A. Professionally, I would consider Louise Sunshine of the Sunshine Group to be my mentor, constantly reminding me that successful sales and marketing is driven by managing the many different personalities and objectives of successful developers, capital sources, advertising and PR agencies, and ultimately buyers. Personally, my inspiration comes from my three nieces who seemingly excel at every social, sporting, academic and professional challenge they take on.
Q. What is your single most important professional guiding principle?
A. Everyone is a potential client, an avenue to a successful transaction, and a foundation to a long-term relationship.
Q. What does South Florida do best as a real estate market?
A. There is no meaningful real estate aristocracy in South Florida, so as a market it is best at attracting youthful developers with innovative visions of developing cities and neighborhoods of tomorrow.
Q. Where do you believe South Florida exists in its evolution as a leading market for either residential or commercial investment? What’s the next step?
A. To the extent that means a “24/7 city”, the world is chock full of such places for both residential and commercial investment. South Florida is no longer a junior varsity player on the world stage, but to qualify for the pro league, it needs to be internationally-recognized as a destination for entrepreneurial, financial and cultural investment. To accomplish this, the next steps in its evolution to the world marketplace is to expand education, housing and transportation infrastructure, and make all these factors more accessible, affordable and productive.
Q. Which Dade or Broward sub-market is most undervalued?
A. All are undervalued from a long-term perspective. On a current basis, just identify sub-markets with supply increases that exceed absorption, where incentives are increasing and projects are being canceled. Geo-fence these and subtract them from the larger market, and you’ll have a clear indication of undervalued – or perhaps underappreciated – sub-markets.
Q. What is the biggest opportunity for general economic growth in South Florida?
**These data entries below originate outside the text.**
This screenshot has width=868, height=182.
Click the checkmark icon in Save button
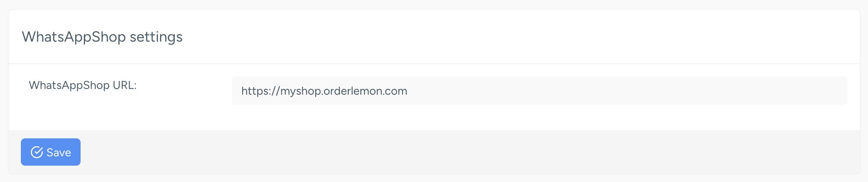[x=37, y=152]
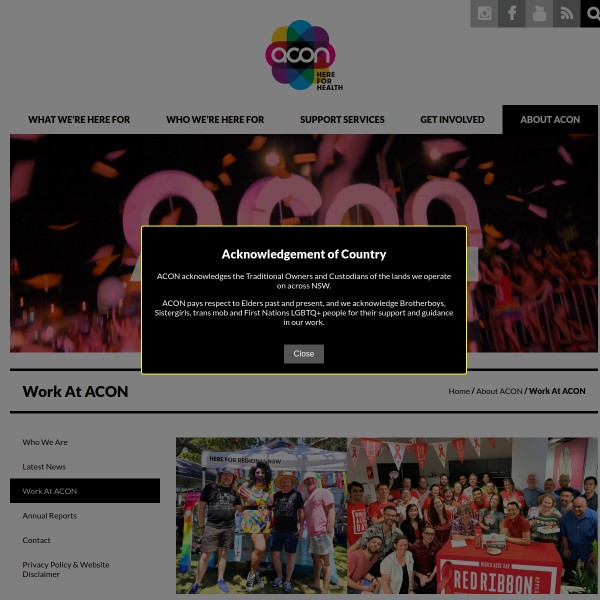Open the Facebook social icon
Image resolution: width=600 pixels, height=600 pixels.
tap(512, 14)
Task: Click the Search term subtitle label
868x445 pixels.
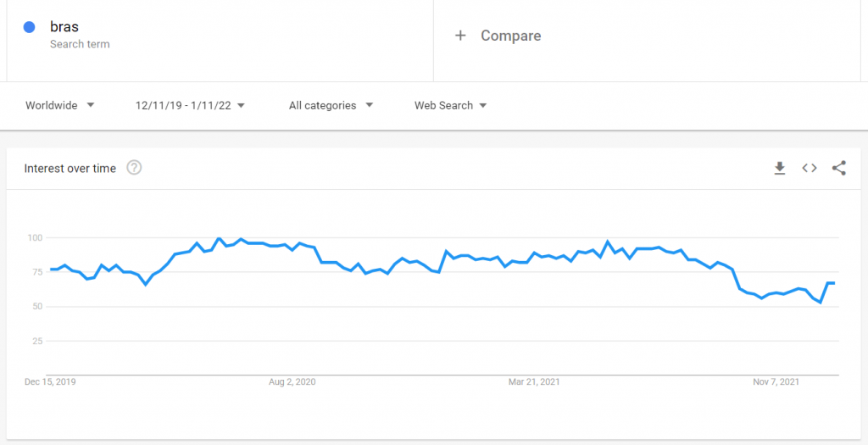Action: pyautogui.click(x=80, y=44)
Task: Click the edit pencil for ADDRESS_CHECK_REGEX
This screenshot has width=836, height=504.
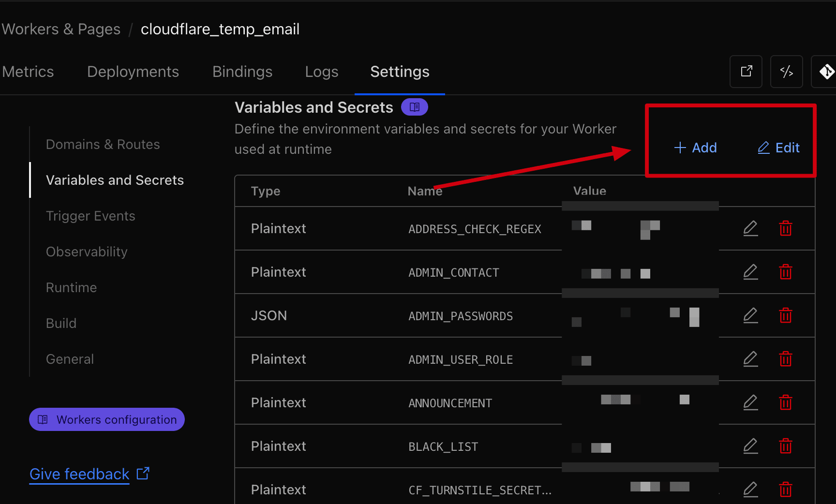Action: (750, 228)
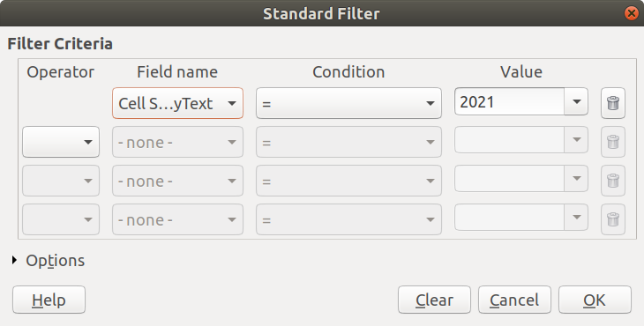Click the Value field containing 2021
The height and width of the screenshot is (326, 644).
point(509,101)
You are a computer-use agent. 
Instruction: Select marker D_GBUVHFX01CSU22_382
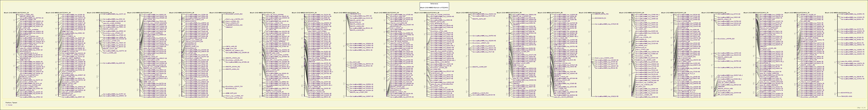tap(234, 25)
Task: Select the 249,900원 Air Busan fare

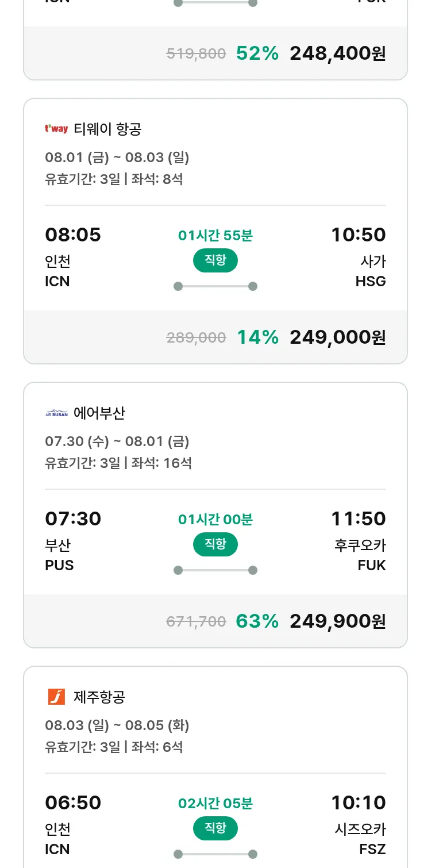Action: pos(337,621)
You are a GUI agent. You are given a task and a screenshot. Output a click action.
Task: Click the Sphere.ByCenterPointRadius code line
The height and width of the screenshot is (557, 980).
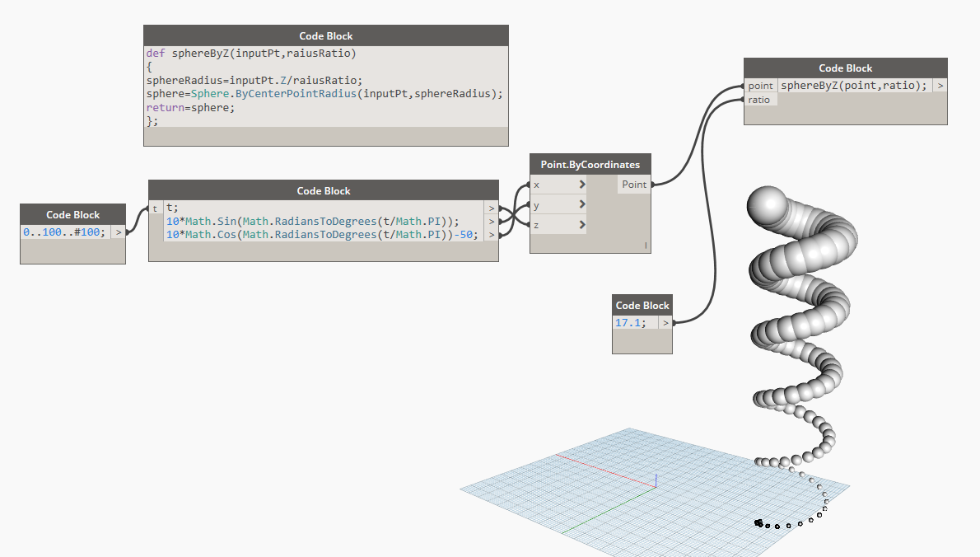[x=324, y=94]
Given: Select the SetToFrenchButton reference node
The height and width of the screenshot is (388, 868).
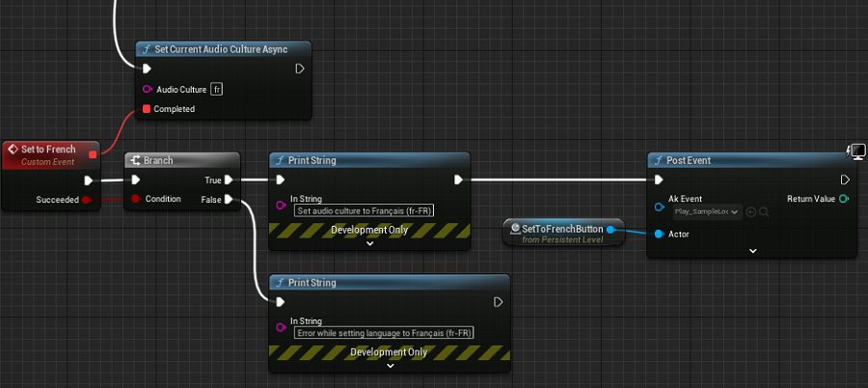Looking at the screenshot, I should pyautogui.click(x=561, y=229).
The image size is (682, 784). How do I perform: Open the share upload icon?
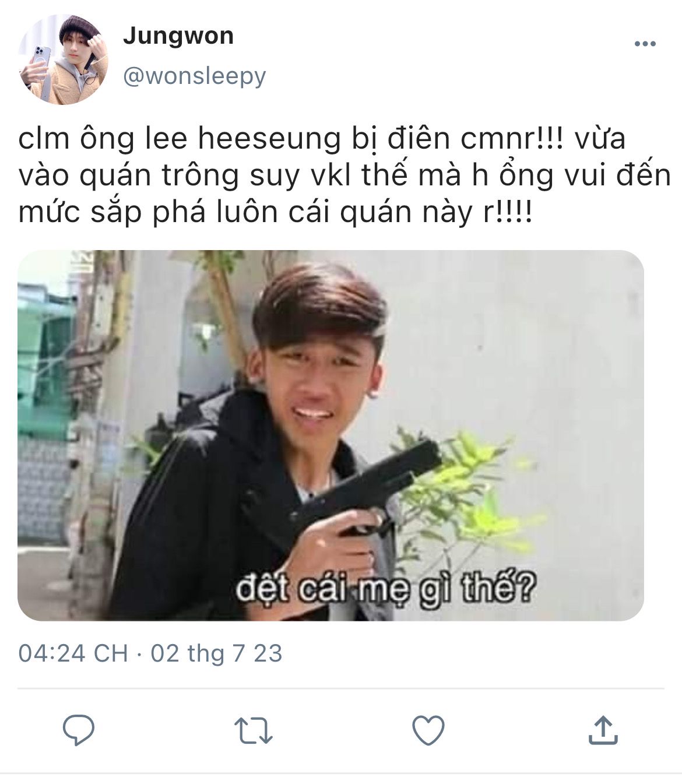[603, 730]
A. I am naturally biased toward the prospect for above average residential growth to propel the South Florida economy. While South Florida has attractive growth metrics in specific and narrowly-defined markets, the big arc of demographics in the U.S. is shaped by a maturing population with relatively large savings. South Florida has three compelling narratives that resonate with this huge population bulge: an active year-round lifestyle that fosters wellness and longevity, low taxes that benefit capital preservation and affordability, and a predictable continuing population growth that underpins residential investment as a financial planning tool. Whether younger or older, forces are shaping a shift to Florida as a place to live. These transplants may or may not bring their work with them, but they all will need a roof over their head.
Q. How do you believe the Brightline will impact the residential and commercial markets?
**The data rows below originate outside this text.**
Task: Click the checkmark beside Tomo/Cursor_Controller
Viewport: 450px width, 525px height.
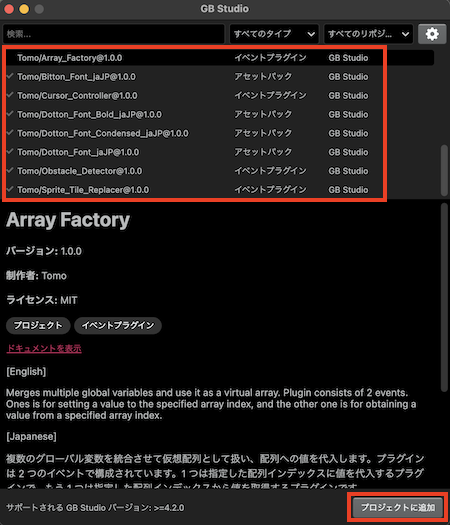Action: point(10,95)
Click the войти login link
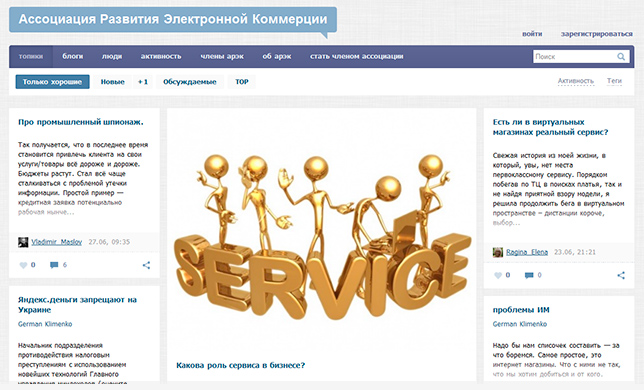 (x=532, y=34)
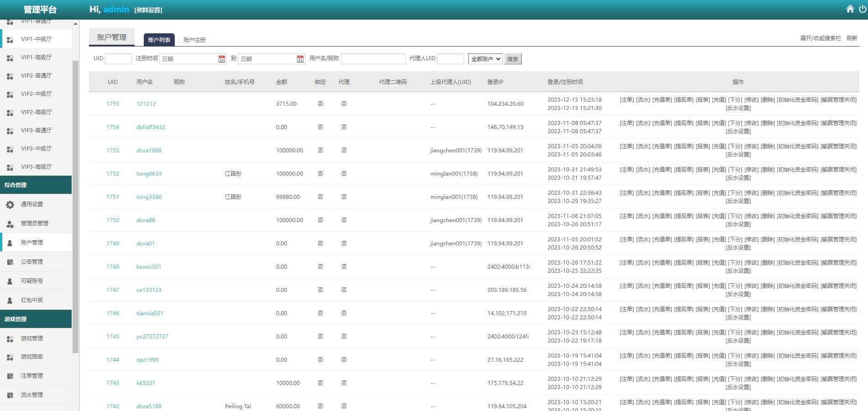The height and width of the screenshot is (411, 868).
Task: Open the end date calendar icon
Action: tap(300, 59)
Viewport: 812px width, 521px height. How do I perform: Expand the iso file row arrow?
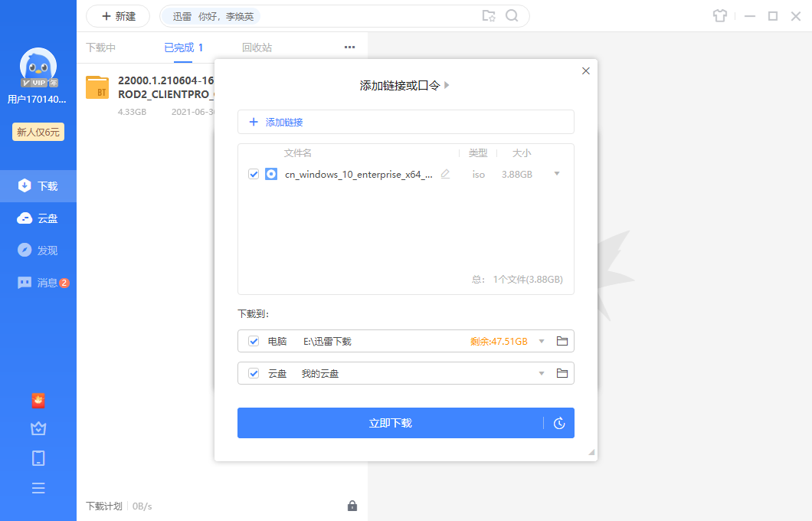pyautogui.click(x=557, y=174)
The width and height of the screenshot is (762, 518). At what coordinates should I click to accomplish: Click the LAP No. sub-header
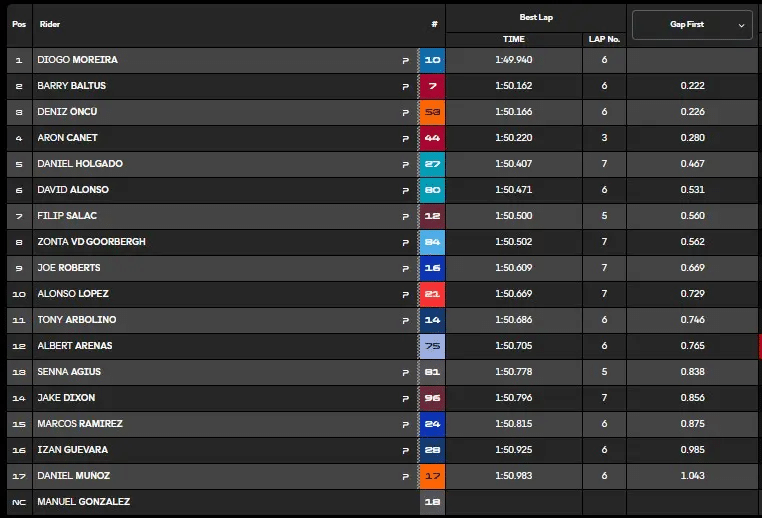[604, 39]
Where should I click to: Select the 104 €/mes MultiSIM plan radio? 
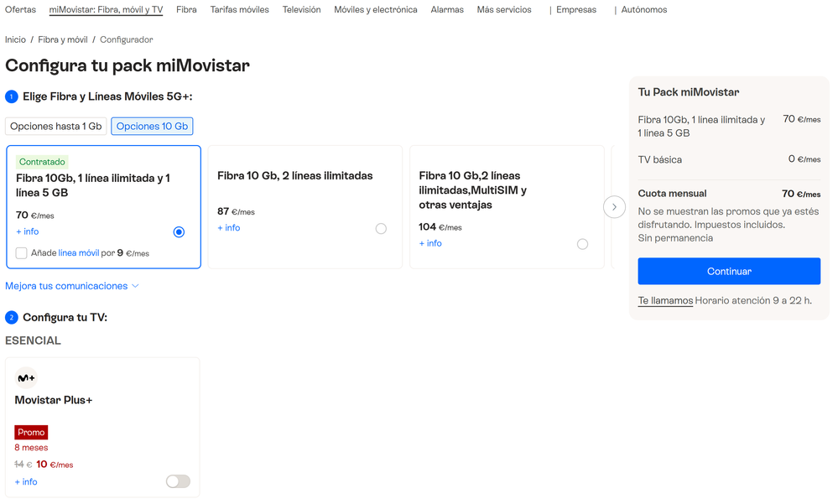click(582, 244)
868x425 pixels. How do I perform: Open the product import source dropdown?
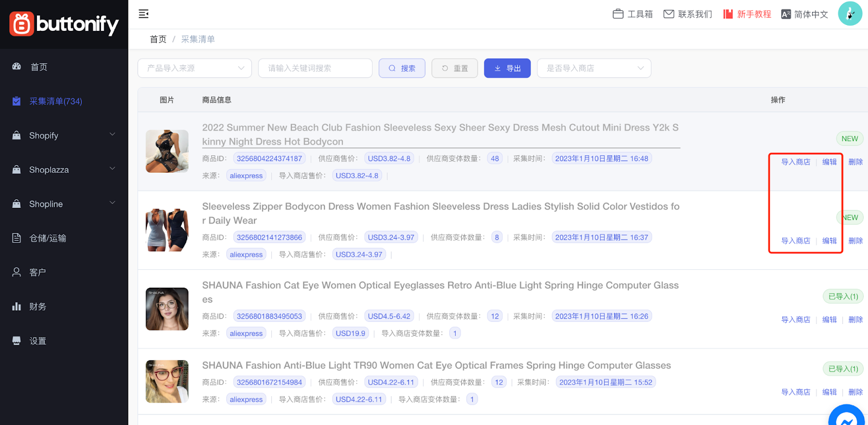[195, 68]
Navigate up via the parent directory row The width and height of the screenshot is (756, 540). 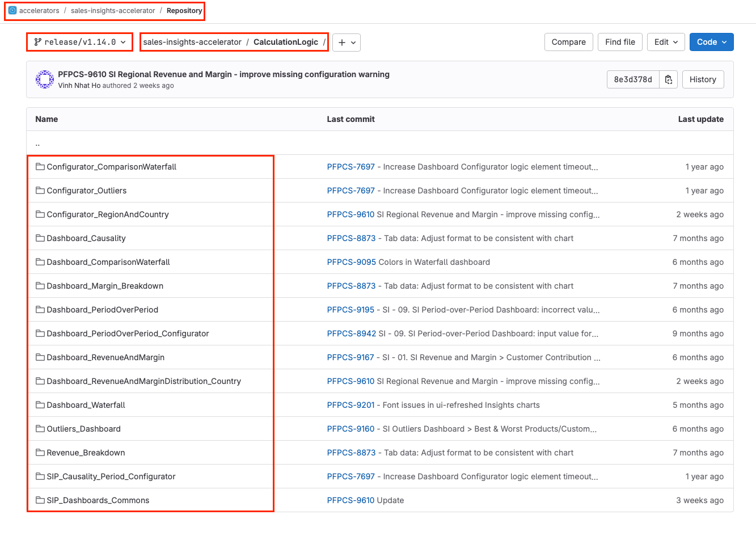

A. I believe it will have a positive, albeit limited, impact. If the comparatively well-developed mass transit system of the northeast U.S. serves as an example of how mass transit influences the desirability of residential or commercial development, I would argue its benefit is not in how it impacts value along the Brightline tracks, but proximate to the Brightline stations. Simply calculated, far more residential and commercial development density lies outside the Brightline corridor. There will always be a market for someone who wants “point A to B” convenience, but to have sustainable value along the tracks, Brightline needs to be proven as a successful network of transportation infrastructure. I believe that is many years off and faces some very real challenges. Brightline’s ultimate benefit is to relieve the public from the burden of commuting by car. In that sense, self-driving cars may transform commuters into armies of workers with private travelling home offices, something Brightline cannot offer.
Q. Which are you more personally more passionate about, technological advancement or the arts as it relates to South Florida’s growth?
A. That’s like asking which of your two children you like better. Both have the potential of changing the world. Q. What would be your best advice for those beginning their real estate careers in South Florida? A. Find a mentor, be passionate and committed 24/7. Real estate is not coding. To be successful you need more than a computer and a couple cans of Red Bull. You need contacts and credibility. That takes introductions and recommendations. If you’re passionate and fully committed, customers will respond to you likewise.